Data entries:
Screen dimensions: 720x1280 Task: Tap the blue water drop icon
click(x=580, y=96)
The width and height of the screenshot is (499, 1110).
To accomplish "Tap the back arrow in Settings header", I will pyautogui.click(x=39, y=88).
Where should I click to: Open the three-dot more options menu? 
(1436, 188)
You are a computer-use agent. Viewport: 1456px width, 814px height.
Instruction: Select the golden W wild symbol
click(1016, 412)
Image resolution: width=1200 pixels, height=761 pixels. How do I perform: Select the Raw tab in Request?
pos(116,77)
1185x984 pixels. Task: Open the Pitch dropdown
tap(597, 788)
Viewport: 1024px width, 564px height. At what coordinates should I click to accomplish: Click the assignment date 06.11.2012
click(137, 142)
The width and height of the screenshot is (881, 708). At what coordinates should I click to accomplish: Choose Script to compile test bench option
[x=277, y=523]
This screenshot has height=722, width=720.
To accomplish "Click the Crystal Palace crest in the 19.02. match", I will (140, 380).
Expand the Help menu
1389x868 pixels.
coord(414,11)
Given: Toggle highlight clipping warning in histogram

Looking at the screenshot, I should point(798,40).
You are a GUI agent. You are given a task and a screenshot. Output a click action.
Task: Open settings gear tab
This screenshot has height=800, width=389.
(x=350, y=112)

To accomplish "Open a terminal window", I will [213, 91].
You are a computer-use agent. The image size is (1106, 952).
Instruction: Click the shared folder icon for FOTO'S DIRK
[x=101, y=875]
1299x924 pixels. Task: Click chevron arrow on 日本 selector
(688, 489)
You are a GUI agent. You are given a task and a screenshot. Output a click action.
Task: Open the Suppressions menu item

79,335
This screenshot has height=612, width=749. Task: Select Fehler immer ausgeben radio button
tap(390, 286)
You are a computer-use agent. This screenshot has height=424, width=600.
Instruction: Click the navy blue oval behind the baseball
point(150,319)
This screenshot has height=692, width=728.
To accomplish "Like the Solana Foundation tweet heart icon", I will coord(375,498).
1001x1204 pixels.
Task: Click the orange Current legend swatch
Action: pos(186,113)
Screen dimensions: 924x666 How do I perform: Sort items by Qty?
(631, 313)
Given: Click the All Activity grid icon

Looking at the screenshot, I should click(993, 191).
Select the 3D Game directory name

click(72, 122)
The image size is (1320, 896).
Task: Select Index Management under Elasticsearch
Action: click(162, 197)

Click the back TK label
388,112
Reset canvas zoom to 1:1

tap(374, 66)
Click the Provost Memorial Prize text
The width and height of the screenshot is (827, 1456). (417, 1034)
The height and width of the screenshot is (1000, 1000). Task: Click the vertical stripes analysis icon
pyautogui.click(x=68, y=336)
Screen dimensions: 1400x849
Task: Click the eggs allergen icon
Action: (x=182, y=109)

__Task directions__: Reproduce these lines word for word.

__Answer for this exercise__:
Screen dimensions: 720x1280 Task: Tap the blue water drop icon
click(x=580, y=96)
The width and height of the screenshot is (499, 1110).
To accomplish "Tap the back arrow in Settings header", I will pyautogui.click(x=39, y=88).
Where should I click to: Open the three-dot more options menu? 
(1436, 188)
You are a computer-use agent. Viewport: 1456px width, 814px height.
Instruction: Select the golden W wild symbol
click(1016, 412)
Image resolution: width=1200 pixels, height=761 pixels. How do I perform: Select the Raw tab in Request?
pos(116,77)
1185x984 pixels. Task: Open the Pitch dropdown
tap(597, 788)
Viewport: 1024px width, 564px height. At what coordinates should I click to accomplish: Click the assignment date 06.11.2012
click(137, 142)
The width and height of the screenshot is (881, 708). At what coordinates should I click to accomplish: Choose Script to compile test bench option
[x=277, y=523]
This screenshot has height=722, width=720.
To accomplish "Click the Crystal Palace crest in the 19.02. match", I will (140, 380).
Expand the Help menu
1389x868 pixels.
coord(414,11)
Given: Toggle highlight clipping warning in histogram

Looking at the screenshot, I should point(798,40).
You are a GUI agent. You are given a task and a screenshot. Output a click action.
Task: Open settings gear tab
This screenshot has height=800, width=389.
(x=350, y=112)

To accomplish "Open a terminal window", I will [213, 91].
You are a computer-use agent. The image size is (1106, 952).
Instruction: Click the shared folder icon for FOTO'S DIRK
[x=101, y=875]
1299x924 pixels. Task: Click chevron arrow on 日本 selector
(688, 489)
You are a GUI agent. You are given a task and a screenshot. Output a click action.
Task: Open the Suppressions menu item

79,335
This screenshot has height=612, width=749. Task: Select Fehler immer ausgeben radio button
tap(390, 286)
You are a computer-use agent. This screenshot has height=424, width=600.
Instruction: Click the navy blue oval behind the baseball
point(150,319)
This screenshot has height=692, width=728.
To accomplish "Like the Solana Foundation tweet heart icon", I will coord(375,498).
1001x1204 pixels.
Task: Click the orange Current legend swatch
Action: pos(186,113)
Screen dimensions: 924x666 How do I perform: Sort items by Qty?
(631, 313)
Given: Click the All Activity grid icon

Looking at the screenshot, I should click(993, 191).
Select the 3D Game directory name

click(72, 122)
The image size is (1320, 896).
Task: Select Index Management under Elasticsearch
Action: click(162, 197)

Click the back TK label
388,112
Reset canvas zoom to 1:1

tap(374, 66)
Click the Provost Memorial Prize text
The width and height of the screenshot is (827, 1456). (417, 1034)
The height and width of the screenshot is (1000, 1000). Task: Click the vertical stripes analysis icon
pyautogui.click(x=68, y=336)
Screen dimensions: 1400x849
Task: Click the eggs allergen icon
Action: (x=182, y=109)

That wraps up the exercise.